RECORDS SHOWN
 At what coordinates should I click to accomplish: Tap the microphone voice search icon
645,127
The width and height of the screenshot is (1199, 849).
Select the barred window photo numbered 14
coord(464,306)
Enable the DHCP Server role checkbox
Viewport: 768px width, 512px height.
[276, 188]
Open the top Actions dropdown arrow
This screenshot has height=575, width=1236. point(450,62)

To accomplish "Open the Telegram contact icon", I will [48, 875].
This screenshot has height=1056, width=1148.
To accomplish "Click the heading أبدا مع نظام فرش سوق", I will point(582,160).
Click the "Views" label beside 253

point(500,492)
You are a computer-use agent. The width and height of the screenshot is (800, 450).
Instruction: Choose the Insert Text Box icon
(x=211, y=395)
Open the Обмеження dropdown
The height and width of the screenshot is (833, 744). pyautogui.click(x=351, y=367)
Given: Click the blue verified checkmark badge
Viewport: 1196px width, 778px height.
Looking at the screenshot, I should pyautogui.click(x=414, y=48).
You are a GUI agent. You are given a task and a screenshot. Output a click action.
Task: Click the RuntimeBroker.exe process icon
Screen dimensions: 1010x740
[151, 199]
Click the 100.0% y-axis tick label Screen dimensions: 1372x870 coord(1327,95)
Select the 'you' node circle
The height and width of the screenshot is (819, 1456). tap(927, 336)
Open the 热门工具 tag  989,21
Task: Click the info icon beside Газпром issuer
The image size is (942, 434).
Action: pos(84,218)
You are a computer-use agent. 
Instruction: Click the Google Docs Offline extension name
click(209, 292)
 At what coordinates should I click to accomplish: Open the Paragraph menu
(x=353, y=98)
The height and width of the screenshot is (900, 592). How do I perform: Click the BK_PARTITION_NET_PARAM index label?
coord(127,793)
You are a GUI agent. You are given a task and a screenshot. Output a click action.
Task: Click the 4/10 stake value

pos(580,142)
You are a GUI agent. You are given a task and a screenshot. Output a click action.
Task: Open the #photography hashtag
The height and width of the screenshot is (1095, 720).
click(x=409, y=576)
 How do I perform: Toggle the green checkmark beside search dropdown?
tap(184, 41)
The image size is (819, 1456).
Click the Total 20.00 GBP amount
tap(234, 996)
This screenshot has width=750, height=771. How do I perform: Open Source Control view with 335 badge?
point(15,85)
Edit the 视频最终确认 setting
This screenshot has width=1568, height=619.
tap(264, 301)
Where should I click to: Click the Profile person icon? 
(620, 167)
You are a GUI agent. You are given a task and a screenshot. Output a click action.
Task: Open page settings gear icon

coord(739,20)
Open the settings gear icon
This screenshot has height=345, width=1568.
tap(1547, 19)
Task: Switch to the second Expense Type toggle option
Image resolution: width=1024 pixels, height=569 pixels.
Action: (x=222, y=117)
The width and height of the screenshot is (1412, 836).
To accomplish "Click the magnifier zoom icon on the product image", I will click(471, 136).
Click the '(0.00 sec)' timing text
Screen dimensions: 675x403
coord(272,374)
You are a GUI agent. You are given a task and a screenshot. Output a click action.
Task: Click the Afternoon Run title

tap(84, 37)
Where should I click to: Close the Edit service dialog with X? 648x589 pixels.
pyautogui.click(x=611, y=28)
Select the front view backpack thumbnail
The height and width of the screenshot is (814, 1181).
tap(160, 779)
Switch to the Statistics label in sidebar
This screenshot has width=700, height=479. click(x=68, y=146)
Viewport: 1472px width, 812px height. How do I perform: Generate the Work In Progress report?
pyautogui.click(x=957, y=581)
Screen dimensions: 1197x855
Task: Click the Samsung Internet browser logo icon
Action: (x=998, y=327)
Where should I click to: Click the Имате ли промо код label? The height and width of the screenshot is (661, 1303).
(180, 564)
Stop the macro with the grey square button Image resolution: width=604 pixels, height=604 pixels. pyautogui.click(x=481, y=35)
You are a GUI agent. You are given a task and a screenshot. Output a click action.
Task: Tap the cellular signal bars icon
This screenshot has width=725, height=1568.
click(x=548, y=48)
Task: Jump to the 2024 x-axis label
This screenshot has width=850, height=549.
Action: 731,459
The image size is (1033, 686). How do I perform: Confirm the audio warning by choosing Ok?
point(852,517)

EXERCISE GOAL
Your task is to reproduce all of the records exactly.

ANSWER BOX
 At what coordinates should I click to accomplish: Tap the microphone voice search icon
645,127
The width and height of the screenshot is (1199, 849).
Select the barred window photo numbered 14
coord(464,306)
Enable the DHCP Server role checkbox
Viewport: 768px width, 512px height.
[276, 188]
Open the top Actions dropdown arrow
This screenshot has height=575, width=1236. point(450,62)

To accomplish "Open the Telegram contact icon", I will [48, 875].
This screenshot has height=1056, width=1148.
To accomplish "Click the heading أبدا مع نظام فرش سوق", I will point(582,160).
Click the "Views" label beside 253

point(500,492)
You are a computer-use agent. The width and height of the screenshot is (800, 450).
Instruction: Choose the Insert Text Box icon
(x=211, y=395)
Open the Обмеження dropdown
The height and width of the screenshot is (833, 744). pyautogui.click(x=351, y=367)
Given: Click the blue verified checkmark badge
Viewport: 1196px width, 778px height.
Looking at the screenshot, I should pyautogui.click(x=414, y=48).
You are a GUI agent. You are given a task and a screenshot. Output a click action.
Task: Click the RuntimeBroker.exe process icon
Screen dimensions: 1010x740
[151, 199]
Click the 100.0% y-axis tick label Screen dimensions: 1372x870 coord(1327,95)
Select the 'you' node circle
The height and width of the screenshot is (819, 1456). tap(927, 336)
Open the 热门工具 tag  989,21
Task: Click the info icon beside Газпром issuer
The image size is (942, 434).
Action: pos(84,218)
You are a computer-use agent. 
Instruction: Click the Google Docs Offline extension name
click(209, 292)
 At what coordinates should I click to accomplish: Open the Paragraph menu
(x=353, y=98)
The height and width of the screenshot is (900, 592). How do I perform: Click the BK_PARTITION_NET_PARAM index label?
coord(127,793)
You are a GUI agent. You are given a task and a screenshot. Output a click action.
Task: Click the 4/10 stake value

pos(580,142)
You are a GUI agent. You are given a task and a screenshot. Output a click action.
Task: Open the #photography hashtag
The height and width of the screenshot is (1095, 720).
click(x=409, y=576)
 How do I perform: Toggle the green checkmark beside search dropdown?
tap(184, 41)
The image size is (819, 1456).
Click the Total 20.00 GBP amount
tap(234, 996)
This screenshot has width=750, height=771. How do I perform: Open Source Control view with 335 badge?
point(15,85)
Edit the 视频最终确认 setting
This screenshot has width=1568, height=619.
tap(264, 301)
Where should I click to: Click the Profile person icon? 
(620, 167)
You are a GUI agent. You are given a task and a screenshot. Output a click action.
Task: Open page settings gear icon

coord(739,20)
Open the settings gear icon
This screenshot has height=345, width=1568.
tap(1547, 19)
Task: Switch to the second Expense Type toggle option
Image resolution: width=1024 pixels, height=569 pixels.
Action: (x=222, y=117)
The width and height of the screenshot is (1412, 836).
To accomplish "Click the magnifier zoom icon on the product image", I will click(471, 136).
Click the '(0.00 sec)' timing text
Screen dimensions: 675x403
coord(272,374)
You are a GUI agent. You are given a task and a screenshot. Output a click action.
Task: Click the Afternoon Run title

tap(84, 37)
Where should I click to: Close the Edit service dialog with X? 648x589 pixels.
pyautogui.click(x=611, y=28)
Select the front view backpack thumbnail
The height and width of the screenshot is (814, 1181).
tap(160, 779)
Switch to the Statistics label in sidebar
This screenshot has width=700, height=479. click(x=68, y=146)
Viewport: 1472px width, 812px height. How do I perform: Generate the Work In Progress report?
pyautogui.click(x=957, y=581)
Screen dimensions: 1197x855
Task: Click the Samsung Internet browser logo icon
Action: (x=998, y=327)
Where should I click to: Click the Имате ли промо код label? The height and width of the screenshot is (661, 1303).
(180, 564)
Stop the macro with the grey square button Image resolution: width=604 pixels, height=604 pixels. pyautogui.click(x=481, y=35)
You are a GUI agent. You are given a task and a screenshot. Output a click action.
Task: Tap the cellular signal bars icon
This screenshot has width=725, height=1568.
click(x=548, y=48)
Task: Jump to the 2024 x-axis label
This screenshot has width=850, height=549.
Action: 731,459
The image size is (1033, 686). How do I perform: Confirm the audio warning by choosing Ok?
point(852,517)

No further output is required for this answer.